*YOUR OBJECTIVE*
List every line of the records that contains the word "member".

*LISTED ENTRIES*

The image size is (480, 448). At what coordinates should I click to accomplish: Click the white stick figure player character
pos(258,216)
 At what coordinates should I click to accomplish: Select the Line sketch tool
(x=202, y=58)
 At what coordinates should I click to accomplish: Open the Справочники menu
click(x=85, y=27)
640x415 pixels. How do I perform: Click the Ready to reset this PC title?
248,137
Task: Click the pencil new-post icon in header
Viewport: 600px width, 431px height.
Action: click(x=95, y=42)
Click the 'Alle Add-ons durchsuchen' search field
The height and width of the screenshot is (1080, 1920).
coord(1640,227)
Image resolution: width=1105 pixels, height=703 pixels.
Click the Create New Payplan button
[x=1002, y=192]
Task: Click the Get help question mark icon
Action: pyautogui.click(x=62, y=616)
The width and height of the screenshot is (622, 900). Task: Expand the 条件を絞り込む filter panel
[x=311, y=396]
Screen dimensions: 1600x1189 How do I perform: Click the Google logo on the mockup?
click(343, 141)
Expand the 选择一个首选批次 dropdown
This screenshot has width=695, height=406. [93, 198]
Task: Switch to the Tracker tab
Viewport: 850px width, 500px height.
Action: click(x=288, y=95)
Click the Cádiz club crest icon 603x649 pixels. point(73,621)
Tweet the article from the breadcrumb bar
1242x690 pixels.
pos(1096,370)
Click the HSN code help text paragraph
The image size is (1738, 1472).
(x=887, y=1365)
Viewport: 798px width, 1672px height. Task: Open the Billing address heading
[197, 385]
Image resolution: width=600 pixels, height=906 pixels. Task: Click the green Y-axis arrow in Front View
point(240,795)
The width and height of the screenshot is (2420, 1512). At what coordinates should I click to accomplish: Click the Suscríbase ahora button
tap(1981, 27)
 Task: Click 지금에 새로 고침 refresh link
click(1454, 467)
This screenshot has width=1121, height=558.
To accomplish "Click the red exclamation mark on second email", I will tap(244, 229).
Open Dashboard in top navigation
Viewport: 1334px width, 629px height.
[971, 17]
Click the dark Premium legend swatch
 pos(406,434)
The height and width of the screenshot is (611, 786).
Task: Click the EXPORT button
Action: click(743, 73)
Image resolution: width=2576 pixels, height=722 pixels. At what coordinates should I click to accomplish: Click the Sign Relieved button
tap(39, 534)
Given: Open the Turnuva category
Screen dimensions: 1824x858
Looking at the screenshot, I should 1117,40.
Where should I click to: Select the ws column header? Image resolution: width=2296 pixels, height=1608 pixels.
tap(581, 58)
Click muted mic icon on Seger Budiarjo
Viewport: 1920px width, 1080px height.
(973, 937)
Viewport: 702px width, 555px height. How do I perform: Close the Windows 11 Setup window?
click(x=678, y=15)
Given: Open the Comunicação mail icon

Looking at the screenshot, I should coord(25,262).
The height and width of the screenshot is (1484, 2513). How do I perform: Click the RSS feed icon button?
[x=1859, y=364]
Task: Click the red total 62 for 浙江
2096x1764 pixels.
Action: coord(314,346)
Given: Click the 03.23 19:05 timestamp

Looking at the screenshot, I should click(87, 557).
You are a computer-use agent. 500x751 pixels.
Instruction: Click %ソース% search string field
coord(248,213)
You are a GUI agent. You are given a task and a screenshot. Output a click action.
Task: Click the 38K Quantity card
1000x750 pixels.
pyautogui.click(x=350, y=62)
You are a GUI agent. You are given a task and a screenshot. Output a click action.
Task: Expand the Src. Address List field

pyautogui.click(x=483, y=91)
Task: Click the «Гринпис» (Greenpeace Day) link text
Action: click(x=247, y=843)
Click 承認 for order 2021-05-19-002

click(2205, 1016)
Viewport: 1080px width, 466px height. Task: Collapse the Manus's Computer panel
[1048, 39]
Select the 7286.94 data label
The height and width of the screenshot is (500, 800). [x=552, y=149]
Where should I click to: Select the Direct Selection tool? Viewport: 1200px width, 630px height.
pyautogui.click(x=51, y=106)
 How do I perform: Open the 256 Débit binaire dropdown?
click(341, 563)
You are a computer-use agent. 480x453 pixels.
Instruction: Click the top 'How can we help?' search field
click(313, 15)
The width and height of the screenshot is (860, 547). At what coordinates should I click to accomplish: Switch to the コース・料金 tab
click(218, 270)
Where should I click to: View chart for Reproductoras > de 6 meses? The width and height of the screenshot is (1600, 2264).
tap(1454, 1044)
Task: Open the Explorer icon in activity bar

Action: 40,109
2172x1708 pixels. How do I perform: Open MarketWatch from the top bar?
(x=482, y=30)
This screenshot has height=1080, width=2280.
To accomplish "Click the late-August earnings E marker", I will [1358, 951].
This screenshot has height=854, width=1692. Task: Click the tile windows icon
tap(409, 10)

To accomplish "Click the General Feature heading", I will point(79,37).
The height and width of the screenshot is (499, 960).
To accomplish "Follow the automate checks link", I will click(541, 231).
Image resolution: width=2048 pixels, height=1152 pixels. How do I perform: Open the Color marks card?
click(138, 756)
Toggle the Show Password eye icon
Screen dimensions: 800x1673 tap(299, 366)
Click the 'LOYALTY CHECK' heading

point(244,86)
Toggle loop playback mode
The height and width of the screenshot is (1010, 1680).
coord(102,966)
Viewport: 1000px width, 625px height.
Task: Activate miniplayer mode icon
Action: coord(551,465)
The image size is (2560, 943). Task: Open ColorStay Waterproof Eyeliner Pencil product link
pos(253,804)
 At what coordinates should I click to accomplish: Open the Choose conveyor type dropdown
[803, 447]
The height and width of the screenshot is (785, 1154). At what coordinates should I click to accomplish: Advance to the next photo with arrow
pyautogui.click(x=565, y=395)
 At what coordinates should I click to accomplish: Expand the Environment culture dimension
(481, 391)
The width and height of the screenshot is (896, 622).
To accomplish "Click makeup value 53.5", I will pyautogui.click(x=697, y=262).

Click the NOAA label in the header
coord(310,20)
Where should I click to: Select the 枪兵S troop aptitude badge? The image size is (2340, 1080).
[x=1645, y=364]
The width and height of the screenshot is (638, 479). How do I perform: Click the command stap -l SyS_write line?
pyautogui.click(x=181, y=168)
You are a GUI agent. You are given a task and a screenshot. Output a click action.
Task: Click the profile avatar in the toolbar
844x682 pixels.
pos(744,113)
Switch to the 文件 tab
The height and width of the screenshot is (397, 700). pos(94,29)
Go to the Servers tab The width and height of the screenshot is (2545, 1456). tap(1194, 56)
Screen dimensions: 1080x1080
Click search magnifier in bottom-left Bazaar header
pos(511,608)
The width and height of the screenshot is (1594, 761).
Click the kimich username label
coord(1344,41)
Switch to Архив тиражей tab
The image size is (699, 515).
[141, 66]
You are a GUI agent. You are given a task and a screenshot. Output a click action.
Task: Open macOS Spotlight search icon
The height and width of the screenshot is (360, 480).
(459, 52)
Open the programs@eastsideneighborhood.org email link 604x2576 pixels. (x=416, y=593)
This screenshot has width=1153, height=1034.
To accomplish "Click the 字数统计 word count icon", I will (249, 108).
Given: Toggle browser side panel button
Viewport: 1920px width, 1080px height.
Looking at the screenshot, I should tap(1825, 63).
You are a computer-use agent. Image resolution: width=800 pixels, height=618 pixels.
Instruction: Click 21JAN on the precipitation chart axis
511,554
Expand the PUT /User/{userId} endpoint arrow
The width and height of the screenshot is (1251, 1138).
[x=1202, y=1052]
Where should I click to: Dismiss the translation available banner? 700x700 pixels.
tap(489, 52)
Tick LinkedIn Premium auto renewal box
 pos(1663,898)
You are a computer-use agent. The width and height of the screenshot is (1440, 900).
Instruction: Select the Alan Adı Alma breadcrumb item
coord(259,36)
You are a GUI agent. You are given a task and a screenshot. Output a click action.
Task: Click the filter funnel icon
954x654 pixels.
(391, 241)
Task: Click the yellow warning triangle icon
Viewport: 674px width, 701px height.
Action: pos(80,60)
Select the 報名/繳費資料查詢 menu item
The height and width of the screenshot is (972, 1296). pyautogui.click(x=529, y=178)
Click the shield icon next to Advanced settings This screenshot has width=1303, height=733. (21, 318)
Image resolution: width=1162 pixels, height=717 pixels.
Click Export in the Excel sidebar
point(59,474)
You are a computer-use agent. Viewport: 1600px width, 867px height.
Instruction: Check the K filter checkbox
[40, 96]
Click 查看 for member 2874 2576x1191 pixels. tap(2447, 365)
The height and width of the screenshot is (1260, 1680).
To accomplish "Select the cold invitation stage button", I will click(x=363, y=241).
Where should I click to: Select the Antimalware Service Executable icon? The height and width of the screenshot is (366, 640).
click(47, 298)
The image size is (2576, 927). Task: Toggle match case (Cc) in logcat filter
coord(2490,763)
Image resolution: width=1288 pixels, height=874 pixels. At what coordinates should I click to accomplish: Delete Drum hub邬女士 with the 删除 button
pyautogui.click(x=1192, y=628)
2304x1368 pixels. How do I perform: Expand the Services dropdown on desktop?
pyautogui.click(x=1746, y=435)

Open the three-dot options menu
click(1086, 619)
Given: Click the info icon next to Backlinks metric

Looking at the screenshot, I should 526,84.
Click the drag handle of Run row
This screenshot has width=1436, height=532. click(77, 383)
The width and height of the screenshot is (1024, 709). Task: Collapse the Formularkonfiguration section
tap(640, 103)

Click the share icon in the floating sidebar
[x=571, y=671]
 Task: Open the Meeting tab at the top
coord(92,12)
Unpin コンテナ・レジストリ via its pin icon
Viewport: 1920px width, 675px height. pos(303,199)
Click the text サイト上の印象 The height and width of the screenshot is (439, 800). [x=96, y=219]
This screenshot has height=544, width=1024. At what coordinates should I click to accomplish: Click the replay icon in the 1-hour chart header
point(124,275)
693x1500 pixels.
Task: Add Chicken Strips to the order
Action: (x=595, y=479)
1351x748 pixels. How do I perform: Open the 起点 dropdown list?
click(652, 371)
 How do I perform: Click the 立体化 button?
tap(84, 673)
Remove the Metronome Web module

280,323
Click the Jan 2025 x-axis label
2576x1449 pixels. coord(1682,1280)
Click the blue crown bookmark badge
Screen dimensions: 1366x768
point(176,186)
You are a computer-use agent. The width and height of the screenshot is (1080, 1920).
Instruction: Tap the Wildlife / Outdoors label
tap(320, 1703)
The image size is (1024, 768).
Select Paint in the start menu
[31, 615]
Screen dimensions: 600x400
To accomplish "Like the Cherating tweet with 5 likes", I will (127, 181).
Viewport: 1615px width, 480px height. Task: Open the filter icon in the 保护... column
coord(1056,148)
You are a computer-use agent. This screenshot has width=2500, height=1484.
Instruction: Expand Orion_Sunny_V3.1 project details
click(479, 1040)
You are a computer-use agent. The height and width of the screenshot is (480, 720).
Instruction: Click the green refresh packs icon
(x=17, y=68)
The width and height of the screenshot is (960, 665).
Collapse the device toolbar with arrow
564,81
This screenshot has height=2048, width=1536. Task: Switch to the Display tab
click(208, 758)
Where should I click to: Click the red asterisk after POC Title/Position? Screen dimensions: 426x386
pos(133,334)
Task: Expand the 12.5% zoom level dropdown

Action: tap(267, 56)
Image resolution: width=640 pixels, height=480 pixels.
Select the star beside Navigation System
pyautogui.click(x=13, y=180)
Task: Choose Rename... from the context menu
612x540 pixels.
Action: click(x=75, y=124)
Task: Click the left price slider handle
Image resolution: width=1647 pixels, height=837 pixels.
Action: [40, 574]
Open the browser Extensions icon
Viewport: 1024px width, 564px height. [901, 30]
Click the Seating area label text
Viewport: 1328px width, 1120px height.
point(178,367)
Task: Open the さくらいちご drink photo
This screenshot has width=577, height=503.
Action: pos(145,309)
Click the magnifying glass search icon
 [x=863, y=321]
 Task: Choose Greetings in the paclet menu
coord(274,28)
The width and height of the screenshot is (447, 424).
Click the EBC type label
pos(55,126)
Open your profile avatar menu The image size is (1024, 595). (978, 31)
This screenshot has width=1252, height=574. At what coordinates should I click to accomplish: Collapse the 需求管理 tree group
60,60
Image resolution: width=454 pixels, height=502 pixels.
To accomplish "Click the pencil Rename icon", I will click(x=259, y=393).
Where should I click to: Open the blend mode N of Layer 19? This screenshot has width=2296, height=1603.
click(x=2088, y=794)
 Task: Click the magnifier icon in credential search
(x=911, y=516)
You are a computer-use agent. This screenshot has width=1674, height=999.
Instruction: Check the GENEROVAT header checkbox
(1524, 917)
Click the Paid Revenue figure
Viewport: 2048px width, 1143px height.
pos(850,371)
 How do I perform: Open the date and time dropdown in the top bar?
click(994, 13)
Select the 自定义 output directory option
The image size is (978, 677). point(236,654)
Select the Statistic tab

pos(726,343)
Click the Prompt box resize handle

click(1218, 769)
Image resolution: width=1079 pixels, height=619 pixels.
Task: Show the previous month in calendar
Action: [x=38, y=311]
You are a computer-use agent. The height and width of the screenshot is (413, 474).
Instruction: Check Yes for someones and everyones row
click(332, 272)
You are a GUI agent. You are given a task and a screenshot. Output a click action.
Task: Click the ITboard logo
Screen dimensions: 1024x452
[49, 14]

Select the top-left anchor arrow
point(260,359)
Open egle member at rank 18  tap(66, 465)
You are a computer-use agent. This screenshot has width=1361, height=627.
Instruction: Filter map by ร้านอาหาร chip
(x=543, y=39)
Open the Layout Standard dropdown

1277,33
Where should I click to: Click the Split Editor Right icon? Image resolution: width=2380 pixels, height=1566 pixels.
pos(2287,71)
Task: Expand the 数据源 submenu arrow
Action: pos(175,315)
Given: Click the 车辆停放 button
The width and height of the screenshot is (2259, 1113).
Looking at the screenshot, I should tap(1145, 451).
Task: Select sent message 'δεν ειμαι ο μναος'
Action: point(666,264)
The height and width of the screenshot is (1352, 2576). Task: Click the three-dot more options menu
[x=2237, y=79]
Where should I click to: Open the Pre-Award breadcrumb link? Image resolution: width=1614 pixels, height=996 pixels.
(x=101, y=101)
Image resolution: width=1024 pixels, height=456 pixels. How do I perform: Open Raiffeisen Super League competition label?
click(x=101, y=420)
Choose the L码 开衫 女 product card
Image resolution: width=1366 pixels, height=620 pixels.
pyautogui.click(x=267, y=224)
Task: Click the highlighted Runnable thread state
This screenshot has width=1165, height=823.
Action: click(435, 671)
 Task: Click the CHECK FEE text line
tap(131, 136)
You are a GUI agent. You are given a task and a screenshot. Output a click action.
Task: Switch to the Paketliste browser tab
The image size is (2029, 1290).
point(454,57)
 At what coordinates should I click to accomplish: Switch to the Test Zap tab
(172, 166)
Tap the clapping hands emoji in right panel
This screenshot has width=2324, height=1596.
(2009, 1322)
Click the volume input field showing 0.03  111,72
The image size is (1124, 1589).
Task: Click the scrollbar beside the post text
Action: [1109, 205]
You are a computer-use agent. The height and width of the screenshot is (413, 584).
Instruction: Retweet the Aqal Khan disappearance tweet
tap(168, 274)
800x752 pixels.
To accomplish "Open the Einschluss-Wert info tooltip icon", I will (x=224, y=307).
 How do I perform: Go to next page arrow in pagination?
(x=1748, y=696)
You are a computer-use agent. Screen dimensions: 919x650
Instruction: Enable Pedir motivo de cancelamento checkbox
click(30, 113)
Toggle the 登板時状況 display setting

*ANSWER TO THIS TASK*
Click 查看 for member 2874 2576x1191 pixels. tap(2447, 365)
Open egle member at rank 18  tap(66, 465)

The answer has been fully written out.